Saved data entries:
* * *
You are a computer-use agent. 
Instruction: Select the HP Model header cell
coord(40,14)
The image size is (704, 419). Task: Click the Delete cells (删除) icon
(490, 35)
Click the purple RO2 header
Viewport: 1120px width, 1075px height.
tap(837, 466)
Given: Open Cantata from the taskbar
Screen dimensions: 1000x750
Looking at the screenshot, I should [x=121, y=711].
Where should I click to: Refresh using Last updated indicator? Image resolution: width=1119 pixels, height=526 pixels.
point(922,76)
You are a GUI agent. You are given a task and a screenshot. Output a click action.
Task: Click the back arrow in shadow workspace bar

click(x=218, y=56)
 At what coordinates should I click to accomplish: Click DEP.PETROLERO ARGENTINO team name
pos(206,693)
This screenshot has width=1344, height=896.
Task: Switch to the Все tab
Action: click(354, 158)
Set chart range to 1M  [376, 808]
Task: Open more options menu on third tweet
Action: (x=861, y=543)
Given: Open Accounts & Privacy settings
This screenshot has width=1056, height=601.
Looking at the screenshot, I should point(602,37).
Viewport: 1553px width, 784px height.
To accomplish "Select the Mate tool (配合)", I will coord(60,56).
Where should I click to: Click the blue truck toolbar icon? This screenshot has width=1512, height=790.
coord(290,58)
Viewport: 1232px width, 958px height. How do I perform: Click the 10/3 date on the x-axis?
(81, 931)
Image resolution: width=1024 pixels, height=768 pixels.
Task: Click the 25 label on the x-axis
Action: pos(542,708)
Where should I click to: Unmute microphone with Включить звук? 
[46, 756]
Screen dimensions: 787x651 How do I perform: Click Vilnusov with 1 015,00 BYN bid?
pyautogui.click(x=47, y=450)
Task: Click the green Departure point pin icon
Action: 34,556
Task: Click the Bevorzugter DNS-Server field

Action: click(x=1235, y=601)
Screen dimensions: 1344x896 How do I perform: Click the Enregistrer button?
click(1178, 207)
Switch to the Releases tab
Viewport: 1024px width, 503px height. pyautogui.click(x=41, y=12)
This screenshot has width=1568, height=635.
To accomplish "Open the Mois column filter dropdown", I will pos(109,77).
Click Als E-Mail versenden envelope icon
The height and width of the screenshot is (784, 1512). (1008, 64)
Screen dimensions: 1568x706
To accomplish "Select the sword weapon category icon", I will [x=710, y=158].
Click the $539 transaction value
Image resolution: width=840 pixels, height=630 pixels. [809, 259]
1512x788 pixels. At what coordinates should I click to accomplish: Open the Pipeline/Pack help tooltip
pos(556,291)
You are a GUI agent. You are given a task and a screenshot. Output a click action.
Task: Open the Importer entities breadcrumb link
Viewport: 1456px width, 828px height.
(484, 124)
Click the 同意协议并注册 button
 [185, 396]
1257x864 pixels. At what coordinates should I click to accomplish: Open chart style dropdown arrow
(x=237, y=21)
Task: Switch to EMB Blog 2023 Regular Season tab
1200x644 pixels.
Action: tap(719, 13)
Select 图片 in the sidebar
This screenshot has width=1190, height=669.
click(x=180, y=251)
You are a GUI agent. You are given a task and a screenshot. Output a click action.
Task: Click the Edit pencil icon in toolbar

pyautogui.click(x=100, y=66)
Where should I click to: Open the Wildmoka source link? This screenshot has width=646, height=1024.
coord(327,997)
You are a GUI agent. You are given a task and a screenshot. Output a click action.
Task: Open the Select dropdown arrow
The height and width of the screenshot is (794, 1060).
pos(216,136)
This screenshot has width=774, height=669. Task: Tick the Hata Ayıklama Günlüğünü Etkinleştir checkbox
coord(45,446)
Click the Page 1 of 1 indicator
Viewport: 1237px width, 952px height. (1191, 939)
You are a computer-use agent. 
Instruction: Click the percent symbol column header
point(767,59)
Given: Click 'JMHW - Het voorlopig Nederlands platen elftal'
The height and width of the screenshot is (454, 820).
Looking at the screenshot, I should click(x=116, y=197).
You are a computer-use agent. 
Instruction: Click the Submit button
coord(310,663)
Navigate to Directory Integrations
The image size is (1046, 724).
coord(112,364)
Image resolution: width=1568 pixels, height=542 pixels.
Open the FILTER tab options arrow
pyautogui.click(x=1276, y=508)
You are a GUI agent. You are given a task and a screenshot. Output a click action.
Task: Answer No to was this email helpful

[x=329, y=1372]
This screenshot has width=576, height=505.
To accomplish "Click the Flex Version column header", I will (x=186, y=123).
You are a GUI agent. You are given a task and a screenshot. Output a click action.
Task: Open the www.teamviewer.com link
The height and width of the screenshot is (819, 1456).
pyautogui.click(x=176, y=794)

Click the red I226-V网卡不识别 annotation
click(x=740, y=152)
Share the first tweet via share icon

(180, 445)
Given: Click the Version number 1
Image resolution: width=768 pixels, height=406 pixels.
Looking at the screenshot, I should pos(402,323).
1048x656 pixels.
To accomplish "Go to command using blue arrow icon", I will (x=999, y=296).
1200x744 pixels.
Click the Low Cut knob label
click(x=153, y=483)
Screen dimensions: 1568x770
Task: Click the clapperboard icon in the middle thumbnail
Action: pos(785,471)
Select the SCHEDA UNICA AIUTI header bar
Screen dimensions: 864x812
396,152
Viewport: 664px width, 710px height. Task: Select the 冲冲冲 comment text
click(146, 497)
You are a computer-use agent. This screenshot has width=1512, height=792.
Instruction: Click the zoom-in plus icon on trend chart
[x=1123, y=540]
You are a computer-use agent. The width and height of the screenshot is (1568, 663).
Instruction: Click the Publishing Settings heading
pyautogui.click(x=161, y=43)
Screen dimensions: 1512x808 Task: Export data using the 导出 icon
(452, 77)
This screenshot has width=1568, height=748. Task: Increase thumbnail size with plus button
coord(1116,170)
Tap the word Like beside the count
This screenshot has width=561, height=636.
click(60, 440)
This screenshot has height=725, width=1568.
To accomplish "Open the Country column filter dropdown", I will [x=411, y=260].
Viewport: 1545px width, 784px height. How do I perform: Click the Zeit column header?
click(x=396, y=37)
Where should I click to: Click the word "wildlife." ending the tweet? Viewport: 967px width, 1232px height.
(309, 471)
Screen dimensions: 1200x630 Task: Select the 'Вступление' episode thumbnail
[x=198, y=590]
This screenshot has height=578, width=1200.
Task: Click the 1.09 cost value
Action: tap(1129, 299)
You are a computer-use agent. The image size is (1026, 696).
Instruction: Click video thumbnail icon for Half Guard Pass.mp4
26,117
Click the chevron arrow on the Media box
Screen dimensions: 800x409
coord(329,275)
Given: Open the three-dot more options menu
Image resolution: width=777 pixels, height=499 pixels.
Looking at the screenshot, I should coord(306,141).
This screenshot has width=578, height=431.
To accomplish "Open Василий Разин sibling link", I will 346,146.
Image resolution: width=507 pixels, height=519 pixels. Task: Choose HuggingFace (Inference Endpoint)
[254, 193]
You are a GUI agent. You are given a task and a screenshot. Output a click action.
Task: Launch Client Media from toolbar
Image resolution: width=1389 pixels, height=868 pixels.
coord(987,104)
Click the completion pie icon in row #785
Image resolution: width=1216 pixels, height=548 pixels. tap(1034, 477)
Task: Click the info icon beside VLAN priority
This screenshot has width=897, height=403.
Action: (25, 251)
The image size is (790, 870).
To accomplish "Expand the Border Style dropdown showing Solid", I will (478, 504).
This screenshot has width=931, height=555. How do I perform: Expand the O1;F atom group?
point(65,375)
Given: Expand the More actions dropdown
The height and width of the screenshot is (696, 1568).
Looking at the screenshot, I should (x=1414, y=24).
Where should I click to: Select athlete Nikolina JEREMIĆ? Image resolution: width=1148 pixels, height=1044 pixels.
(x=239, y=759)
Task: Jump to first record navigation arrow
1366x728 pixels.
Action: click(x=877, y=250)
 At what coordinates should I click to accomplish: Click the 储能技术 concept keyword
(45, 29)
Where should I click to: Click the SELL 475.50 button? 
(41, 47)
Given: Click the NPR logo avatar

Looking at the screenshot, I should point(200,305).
* * *
Of the lines above, retype only those from the line containing "This screenshot has width=1568, height=635." through the line containing "Given: Click 'JMHW", including both, exactly.

REPLY
This screenshot has width=1568, height=635.
To accomplish "Open the Mois column filter dropdown", I will pos(109,77).
Click Als E-Mail versenden envelope icon
The height and width of the screenshot is (784, 1512). (1008, 64)
Screen dimensions: 1568x706
To accomplish "Select the sword weapon category icon", I will [x=710, y=158].
Click the $539 transaction value
Image resolution: width=840 pixels, height=630 pixels. [809, 259]
1512x788 pixels. At what coordinates should I click to accomplish: Open the Pipeline/Pack help tooltip
pos(556,291)
You are a GUI agent. You are given a task and a screenshot. Output a click action.
Task: Open the Importer entities breadcrumb link
Viewport: 1456px width, 828px height.
(484, 124)
Click the 同意协议并注册 button
 [185, 396]
1257x864 pixels. At what coordinates should I click to accomplish: Open chart style dropdown arrow
(x=237, y=21)
Task: Switch to EMB Blog 2023 Regular Season tab
1200x644 pixels.
Action: tap(719, 13)
Select 图片 in the sidebar
This screenshot has width=1190, height=669.
click(x=180, y=251)
You are a GUI agent. You are given a task and a screenshot. Output a click action.
Task: Click the Edit pencil icon in toolbar

pyautogui.click(x=100, y=66)
Where should I click to: Open the Wildmoka source link? This screenshot has width=646, height=1024.
coord(327,997)
You are a GUI agent. You are given a task and a screenshot. Output a click action.
Task: Open the Select dropdown arrow
The height and width of the screenshot is (794, 1060).
pos(216,136)
This screenshot has width=774, height=669. Task: Tick the Hata Ayıklama Günlüğünü Etkinleştir checkbox
coord(45,446)
Click the Page 1 of 1 indicator
Viewport: 1237px width, 952px height. (1191, 939)
You are a computer-use agent. 
Instruction: Click the percent symbol column header
point(767,59)
Given: Click 'JMHW - Het voorlopig Nederlands platen elftal'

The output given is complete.